Items contained in a dataset:
○ ○ ○
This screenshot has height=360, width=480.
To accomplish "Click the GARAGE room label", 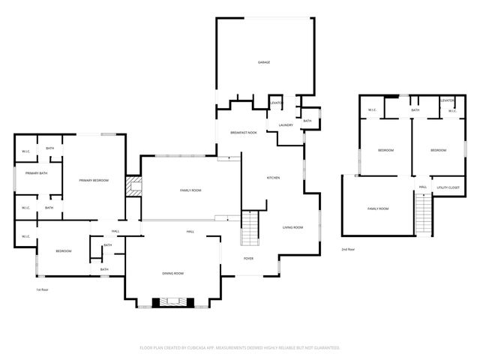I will (264, 62).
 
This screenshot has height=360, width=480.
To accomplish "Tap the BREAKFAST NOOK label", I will (243, 132).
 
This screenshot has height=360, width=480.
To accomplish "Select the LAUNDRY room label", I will (285, 124).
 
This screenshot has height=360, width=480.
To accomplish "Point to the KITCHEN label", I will (273, 178).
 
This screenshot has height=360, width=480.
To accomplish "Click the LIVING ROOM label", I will (292, 227).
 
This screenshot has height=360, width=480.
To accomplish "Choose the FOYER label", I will (248, 259).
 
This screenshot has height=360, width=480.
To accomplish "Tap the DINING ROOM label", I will (173, 274).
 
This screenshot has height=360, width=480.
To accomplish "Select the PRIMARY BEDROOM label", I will (94, 181).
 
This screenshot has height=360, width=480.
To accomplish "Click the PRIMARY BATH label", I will (36, 173).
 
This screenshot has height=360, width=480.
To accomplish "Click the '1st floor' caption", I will (42, 290).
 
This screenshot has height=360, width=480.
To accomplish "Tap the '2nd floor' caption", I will (348, 248).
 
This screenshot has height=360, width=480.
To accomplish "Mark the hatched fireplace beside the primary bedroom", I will (133, 186).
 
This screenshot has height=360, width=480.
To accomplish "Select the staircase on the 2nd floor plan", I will (424, 214).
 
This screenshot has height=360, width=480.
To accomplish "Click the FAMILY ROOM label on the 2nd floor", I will (377, 208).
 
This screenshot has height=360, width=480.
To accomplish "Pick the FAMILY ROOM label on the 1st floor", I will (190, 190).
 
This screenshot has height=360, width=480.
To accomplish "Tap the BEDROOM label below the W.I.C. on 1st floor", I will (63, 250).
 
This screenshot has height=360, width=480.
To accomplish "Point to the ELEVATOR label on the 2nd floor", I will (448, 100).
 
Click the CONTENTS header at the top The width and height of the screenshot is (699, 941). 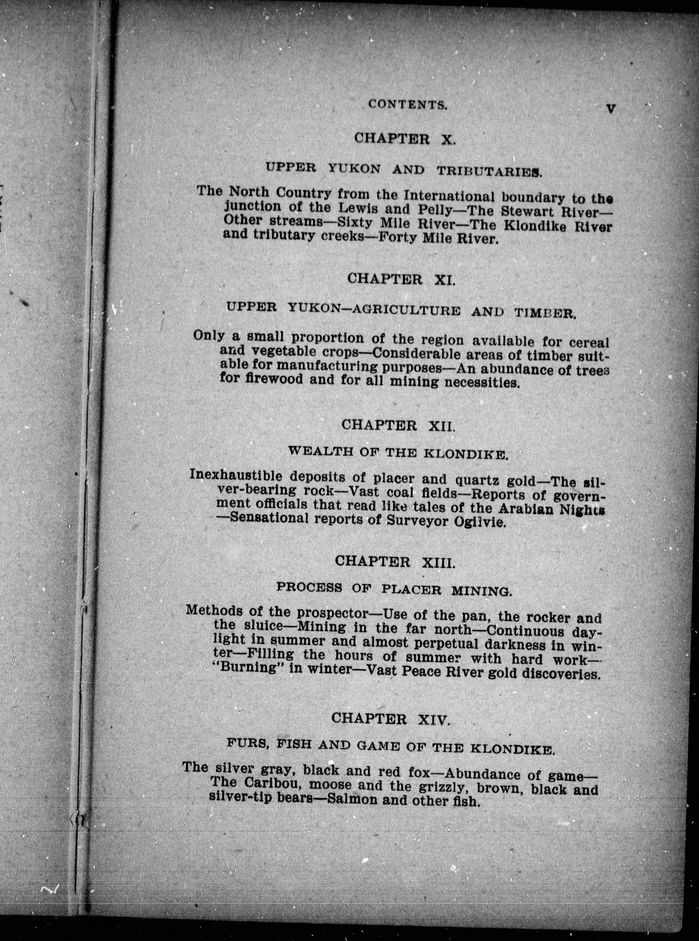407,105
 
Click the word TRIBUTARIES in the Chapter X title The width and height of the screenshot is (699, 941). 488,171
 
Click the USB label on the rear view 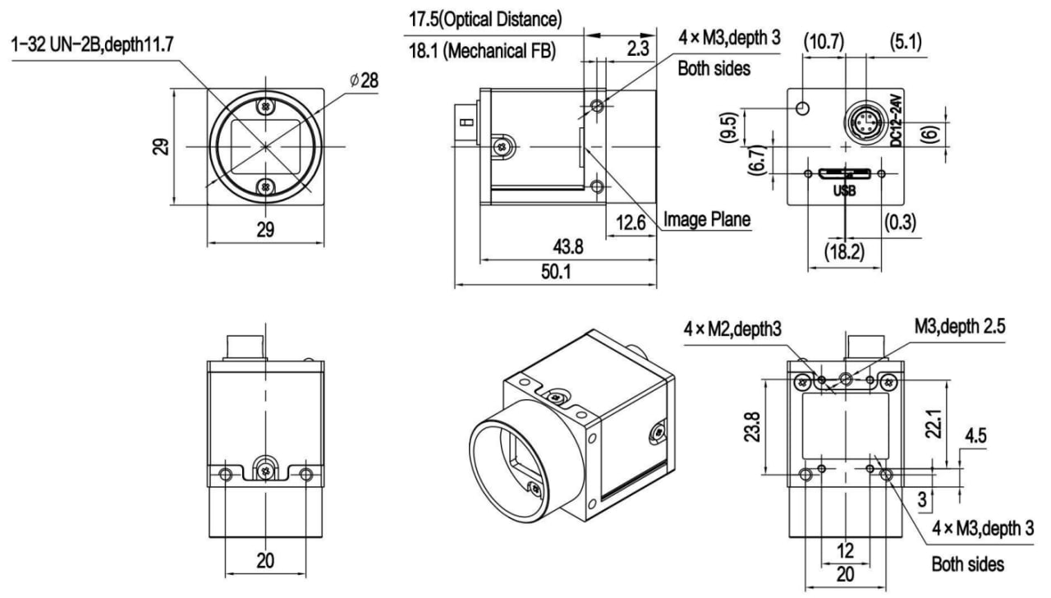844,191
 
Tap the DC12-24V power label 897,120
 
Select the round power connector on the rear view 864,121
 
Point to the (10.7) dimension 824,41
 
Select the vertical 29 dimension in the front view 163,147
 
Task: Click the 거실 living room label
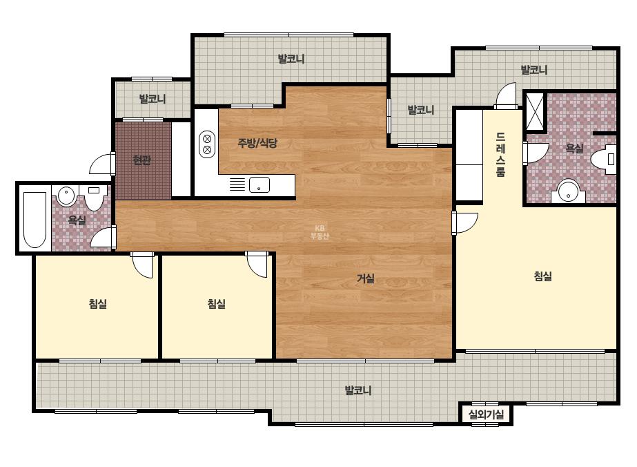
○ ○ ○
What this task involves:
Quote the items from the line that contains "Tap the DC12-24V power label 897,120" through the end of the items, and leave the pictures out of your answer.

Complete output:
Tap the DC12-24V power label 897,120
 
Select the round power connector on the rear view 864,121
 
Point to the (10.7) dimension 824,41
 
Select the vertical 29 dimension in the front view 163,147
 
Task: Click the 거실 living room label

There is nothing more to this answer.